True Value ranked number one on Newsweek’s 2020 list of America’s Best Customer Service Brands in the Home Improvement Stores category. Winners were selected based on an independent survey of more than 20,000 US customers who have either made purchases, used services or gathered information about products or services in the past three years. Customers were asked whether they would recommend brands to friends or family, and also asked to evaluate based on quality of communication, professional competence, range of services, customer focus and accessibility. A total of more than 115,000 evaluations were collected about retailers and service providers in 160 categories.
Amazon is expanding their in-store pick-up service, called Counter. Counter was first introduced in the United Kingdom and Italy in spring and then brought to the US in June. Since then Counter has expanded to Kohl’s stores, Stein Mart discount department stores and Rite Aid. Now Amazon is adding GNC, Health Mart and Stage Stores.
The long-time Amazon exec who oversaw their expansion into retail stores and was the driving force behind the Kindle e-reader resigned in November to focus on community service and not-for-profit work. Steve Kessel has been with Amazon for 20 years; an Amazon spokesperson described Steve as a “customer-obsessed leader who has helped build some of Amazon’s most innovative businesses.”
Amazon will invest more than $40 million to construct a robotics innovation hub in Westborough, Massachusetts. The 350,000-square-foot facility will feature corporate offices, research and development labs and manufacturing space and generate 200 full-time jobs.
Merchants who sell their products on Amazon’s third-party marketplace can no longer use the US Postal Service’s Priority Mail one-to three-day delivery service unless they purchase the postage from Amazon. According to consultants, the move is part of Amazon’s effort to get merchants to use their Fulfillment by Amazon network, in which Amazon manages customers’ supply chains for a fee. The self-fulfillment service, Seller Fulfilled Prime, allows merchants to choose their own logistics partners and retain their Prime Merchant status as long as they hit one-to two-day delivery targets 98.5% of the times.

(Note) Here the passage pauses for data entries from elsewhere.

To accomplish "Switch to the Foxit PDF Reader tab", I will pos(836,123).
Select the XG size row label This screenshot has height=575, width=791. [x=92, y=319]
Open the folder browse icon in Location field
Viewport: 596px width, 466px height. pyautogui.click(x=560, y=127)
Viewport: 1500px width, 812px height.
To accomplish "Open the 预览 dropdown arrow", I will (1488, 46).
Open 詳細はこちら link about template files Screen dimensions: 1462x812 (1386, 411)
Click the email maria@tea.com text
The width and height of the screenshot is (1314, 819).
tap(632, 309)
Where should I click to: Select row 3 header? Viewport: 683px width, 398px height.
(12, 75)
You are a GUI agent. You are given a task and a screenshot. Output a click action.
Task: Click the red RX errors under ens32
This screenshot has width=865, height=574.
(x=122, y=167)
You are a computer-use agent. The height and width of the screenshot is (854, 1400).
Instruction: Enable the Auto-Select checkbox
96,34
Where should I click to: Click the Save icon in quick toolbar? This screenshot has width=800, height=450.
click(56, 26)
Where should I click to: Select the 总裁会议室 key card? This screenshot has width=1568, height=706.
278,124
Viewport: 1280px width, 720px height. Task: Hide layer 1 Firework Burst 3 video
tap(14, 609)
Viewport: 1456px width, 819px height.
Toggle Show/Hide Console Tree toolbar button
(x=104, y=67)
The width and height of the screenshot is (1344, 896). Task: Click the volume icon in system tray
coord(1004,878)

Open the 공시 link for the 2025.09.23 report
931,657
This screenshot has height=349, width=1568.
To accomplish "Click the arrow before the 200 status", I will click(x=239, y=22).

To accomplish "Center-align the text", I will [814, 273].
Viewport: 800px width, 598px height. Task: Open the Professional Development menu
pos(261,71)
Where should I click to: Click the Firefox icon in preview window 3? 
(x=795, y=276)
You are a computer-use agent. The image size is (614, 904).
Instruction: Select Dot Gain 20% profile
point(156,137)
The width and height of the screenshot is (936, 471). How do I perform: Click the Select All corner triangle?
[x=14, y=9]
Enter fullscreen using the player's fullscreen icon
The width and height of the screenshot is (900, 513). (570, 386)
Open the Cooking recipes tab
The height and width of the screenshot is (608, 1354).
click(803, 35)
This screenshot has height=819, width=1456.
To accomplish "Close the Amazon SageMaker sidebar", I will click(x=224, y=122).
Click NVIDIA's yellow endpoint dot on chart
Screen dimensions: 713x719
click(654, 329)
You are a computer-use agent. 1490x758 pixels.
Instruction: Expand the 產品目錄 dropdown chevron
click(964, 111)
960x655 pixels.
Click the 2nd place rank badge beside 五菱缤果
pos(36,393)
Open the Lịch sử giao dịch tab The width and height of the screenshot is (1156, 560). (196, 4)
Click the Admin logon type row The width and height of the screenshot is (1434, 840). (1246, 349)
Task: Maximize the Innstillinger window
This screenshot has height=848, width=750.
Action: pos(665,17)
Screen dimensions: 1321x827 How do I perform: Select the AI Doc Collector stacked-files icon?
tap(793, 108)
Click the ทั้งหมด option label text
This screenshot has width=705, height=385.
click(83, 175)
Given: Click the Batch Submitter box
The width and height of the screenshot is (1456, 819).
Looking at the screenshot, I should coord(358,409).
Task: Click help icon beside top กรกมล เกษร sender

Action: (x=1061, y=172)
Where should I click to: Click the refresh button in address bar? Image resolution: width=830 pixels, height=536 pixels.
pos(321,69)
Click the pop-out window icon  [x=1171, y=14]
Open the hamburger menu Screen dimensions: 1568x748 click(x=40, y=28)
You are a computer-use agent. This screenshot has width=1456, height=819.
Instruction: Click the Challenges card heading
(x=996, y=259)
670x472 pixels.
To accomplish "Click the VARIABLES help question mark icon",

Amazon lost a $10 billion technology contract with the Department of Defense (DOD) to Microsoft in a contest that many analysts said was influenced by President Donald Trump’s criticism of Amazon. The contract has wide ranging implications as it is central to the Pentagon’s efforts to modernize technology, and Amazon had been considered the front-runner, partially because they built cloud services for the CIA. Amazon challenges the award and has filed a lawsuit against the DOD in federal court.